在庫リスクゼロで始められる反面、セラーとして自分の利益率をコントロールできない点はトレードオフだ。

TikTok Shop物販を始める前に知っておくべき注意点

副業としてのTikTok Shop物販には、いくつか押さえておくべきリスクがある。
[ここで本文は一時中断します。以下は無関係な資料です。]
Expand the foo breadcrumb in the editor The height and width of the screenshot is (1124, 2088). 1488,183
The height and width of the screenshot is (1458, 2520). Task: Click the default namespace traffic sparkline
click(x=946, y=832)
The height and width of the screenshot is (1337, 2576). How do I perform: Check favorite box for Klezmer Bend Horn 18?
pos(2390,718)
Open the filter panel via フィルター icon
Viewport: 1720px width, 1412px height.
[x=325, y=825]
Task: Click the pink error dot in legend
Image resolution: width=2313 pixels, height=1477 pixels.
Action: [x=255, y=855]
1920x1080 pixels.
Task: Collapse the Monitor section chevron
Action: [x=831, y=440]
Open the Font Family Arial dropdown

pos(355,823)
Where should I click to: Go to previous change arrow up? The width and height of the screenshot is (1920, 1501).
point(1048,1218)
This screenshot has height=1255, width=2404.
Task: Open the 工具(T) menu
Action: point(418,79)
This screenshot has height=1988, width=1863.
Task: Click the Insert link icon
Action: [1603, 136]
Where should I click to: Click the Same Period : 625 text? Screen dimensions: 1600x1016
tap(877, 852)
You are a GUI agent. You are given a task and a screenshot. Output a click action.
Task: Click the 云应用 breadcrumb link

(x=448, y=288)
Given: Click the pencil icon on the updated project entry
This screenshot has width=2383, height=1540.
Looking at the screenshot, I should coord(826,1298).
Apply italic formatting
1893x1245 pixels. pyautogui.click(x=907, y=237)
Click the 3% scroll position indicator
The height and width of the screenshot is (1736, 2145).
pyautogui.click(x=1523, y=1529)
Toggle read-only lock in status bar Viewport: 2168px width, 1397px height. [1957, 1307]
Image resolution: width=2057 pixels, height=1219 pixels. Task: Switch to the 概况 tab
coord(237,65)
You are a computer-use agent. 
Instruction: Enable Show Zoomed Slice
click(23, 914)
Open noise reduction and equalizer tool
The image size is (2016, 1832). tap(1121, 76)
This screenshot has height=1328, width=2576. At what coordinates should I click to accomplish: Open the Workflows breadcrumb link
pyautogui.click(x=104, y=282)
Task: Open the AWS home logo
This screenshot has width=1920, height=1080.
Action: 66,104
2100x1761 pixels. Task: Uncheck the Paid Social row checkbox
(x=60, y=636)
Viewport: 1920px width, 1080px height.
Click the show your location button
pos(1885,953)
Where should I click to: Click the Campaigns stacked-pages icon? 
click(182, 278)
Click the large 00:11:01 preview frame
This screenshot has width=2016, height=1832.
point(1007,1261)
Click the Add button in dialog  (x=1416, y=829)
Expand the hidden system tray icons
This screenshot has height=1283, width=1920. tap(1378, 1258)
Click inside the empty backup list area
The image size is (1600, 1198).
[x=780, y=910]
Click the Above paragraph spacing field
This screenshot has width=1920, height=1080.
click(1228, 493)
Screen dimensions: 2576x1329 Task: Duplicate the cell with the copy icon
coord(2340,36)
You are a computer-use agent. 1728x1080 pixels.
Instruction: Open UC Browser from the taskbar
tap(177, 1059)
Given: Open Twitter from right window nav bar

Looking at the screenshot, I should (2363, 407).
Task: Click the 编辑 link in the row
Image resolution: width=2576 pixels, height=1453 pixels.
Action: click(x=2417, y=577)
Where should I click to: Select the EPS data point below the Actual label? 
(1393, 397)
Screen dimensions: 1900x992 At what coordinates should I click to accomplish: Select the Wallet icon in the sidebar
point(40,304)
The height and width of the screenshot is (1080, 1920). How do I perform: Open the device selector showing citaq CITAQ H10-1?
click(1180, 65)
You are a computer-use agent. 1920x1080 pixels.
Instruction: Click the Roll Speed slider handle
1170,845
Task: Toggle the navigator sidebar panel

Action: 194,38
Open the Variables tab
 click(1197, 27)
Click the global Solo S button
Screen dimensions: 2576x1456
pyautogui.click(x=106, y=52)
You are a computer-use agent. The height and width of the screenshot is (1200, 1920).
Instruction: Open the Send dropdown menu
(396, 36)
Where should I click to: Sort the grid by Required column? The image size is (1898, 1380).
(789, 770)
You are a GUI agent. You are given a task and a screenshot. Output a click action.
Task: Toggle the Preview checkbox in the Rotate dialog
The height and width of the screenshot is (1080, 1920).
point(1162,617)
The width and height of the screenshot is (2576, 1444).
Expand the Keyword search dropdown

  • 返品リスク: 購入者に30日間の返品権がある。返品率を見込んだ価格設定が必要
  • 配送のシビアさ: 2営業日以内の注文確認・3営業日以内の発送が必須。会社員が平日対応するのはハードルが高い
  • 動画制作コスト: 売上の大半がコンテンツ経由なので、動画を継続的に作れないと売上が止まる
  • 確定申告: 副業の所得(売上 − 経費)が年間20万円を超えると確定申告が必要。20万円以下でも住民税の申告は必要だ(国税庁
  • 古物商許可: 中古品を仕入れて販売する場合は古物商許可が必要。新品の仕入れ販売のみなら不要

自分のX運用の経験から言えば、SNS×物販は「動画を出し続ける体力」がある人に向いている。バズは狙えても、安定収入にするには継続が前提だ。

FAQ

TikTok Shopの出店に初期費用はかかる?

初期費用・月額固定費ともにゼロだ。発生するのは商品が売れたときの販売手数料(カテゴリ別7〜12%、新規セラーは90日間3%)のみ。決済手数料は販売手数料に含まれている。

個人でも出店できる?会社員の副業として問題ない?

18歳以上で日本在住であれば個人で出店できる。ただし勤務先の就業規則で副業が禁止されていないか事前に確認すること。また、副業所得が年20万円を超えると確定申告が必要になる。

フォロワーが少なくても売れる?

TikTokはフォロワー数よりも動画単体の評価でレコメンドされるため、フォロワーが少なくても動画がバズれば売上につながる。ただし、アフィリエイト機能の利用にはフォロワー1,000人以上が条件だ。

仕入れはどこでするのがおすすめ?

国内卸サイト(NETSEA、スーパーデリバリー等)や問屋街での仕入れが一般的だ。中国輸入(1688.com、アリババ)も選択肢だが、品質管理と配送リードタイムに注意が必要。最初は国内仕入れで小ロットから始めるのが堅実だ。

売上の入金サイクルは?

購入者の受取確認後にセラーの残高に反映され、登録銀行口座への出金申請が可能になる。出金は通常1〜5営業日で着金する。